When I’m in a bad humour, I walk a little faster, hold my head a little higher, keep my eyes forward and pretend not to have heard. On these days, instead of drawing a laugh, the word twists my stomach into a nervous cramp.

It grows tiring, this constant attention. The stares in the streets, the shouts of ragged English behind me, the children giggling and daring each other to run toward me or hanging back, watching… 

This week a toddler on the back of a slow-moving bicycle turned to watch me walk up behind him. In awed tones he said, “Umuzungu!” 

As I passed, I heard the woman walking beside him say, “Oya.”—“No.” And then, in careful English, she said, “This is a person.”

I almost turned and thanked her. 

I almost cried. 

In the past month, I’ve grown accustomed to having most of my identity disregarded every moment I’m in public. I’ve become used to knowing that when people see me, the whiteness of my skin supercedes anything else I may be. That I am a writer, an American, a recent graduate, a musician, or anything else is unimportant. That I so much as have a name becomes secondary to the fact that I am umuzungu. 

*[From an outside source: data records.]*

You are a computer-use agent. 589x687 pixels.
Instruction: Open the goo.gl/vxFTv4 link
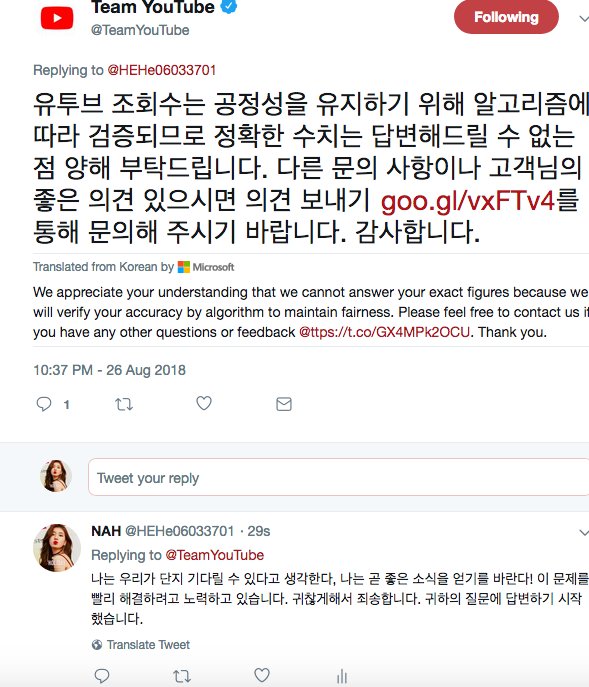[468, 201]
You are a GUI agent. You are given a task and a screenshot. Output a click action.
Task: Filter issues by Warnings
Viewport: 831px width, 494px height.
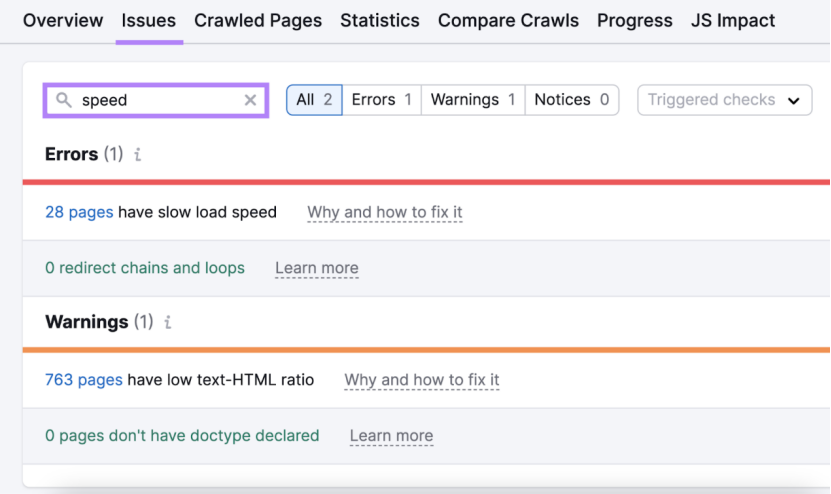coord(473,100)
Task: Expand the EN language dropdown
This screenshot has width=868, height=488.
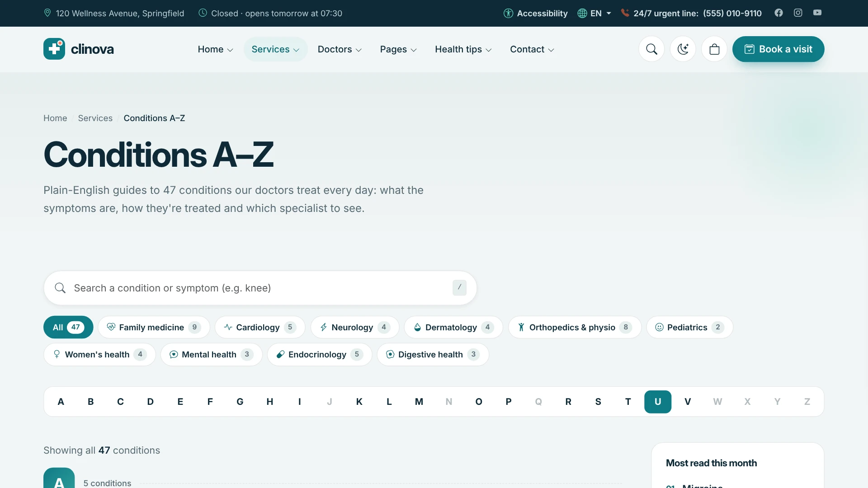Action: 594,13
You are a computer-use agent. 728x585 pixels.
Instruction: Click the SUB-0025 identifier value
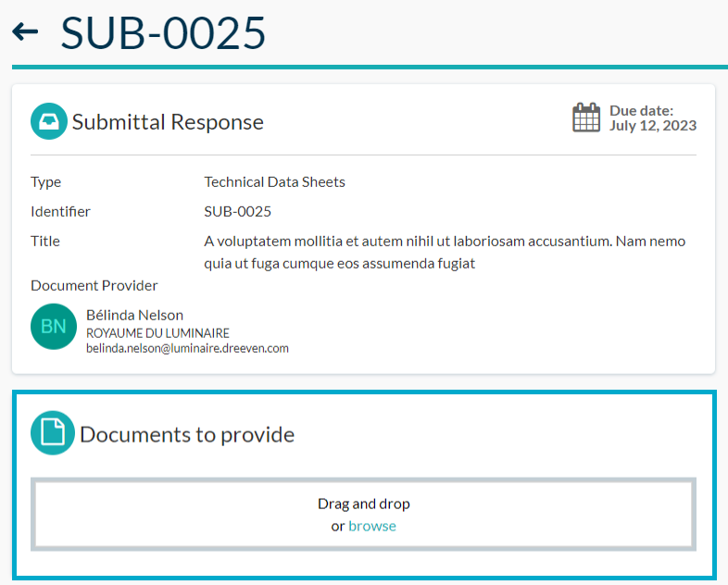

I have accepted this fact so thoroughly that in that moment I was surprised by the overwhelming rush of gratitude and relief on hearing a stranger teach her child that I am a person first and a foreigner second. 

But she may have been teaching me, too. 

In the past month, I have also grown accustomed to disregarding other people’s identities. 

I ask passing children their names for lack of better conversation, but I forget them immediately.  I cease to see them as individuals, as siblings or friends, as aspiring teachers or doctors or social workers, as mucisians or athletes or anything else. Instead I begin to see them as “the polite child” or “the one who always asks for money.”

I may not reduce people to the colour of their skin, but I reduce them to the quality of their words.

On good days, I may class all the strangers I pass as curious, benevolent bystanders. On bad days, I may reduce them all to hostile, invasive watchers. Either way, I deny their individuality.

I begin to see them all as either clean or dirty, as either welcoming or unfriendly, as likely to either cheat me or deal fairly. 

Any of these things might be true, just as it is indisputably true that I am umuzungu. 

I am a white foreigner, but before that, I am a person. 

And, thanks to a wise young woman I happened to pass one morning, I’m trying to keep in mind that each of these people watching me is also, before anything else, a person.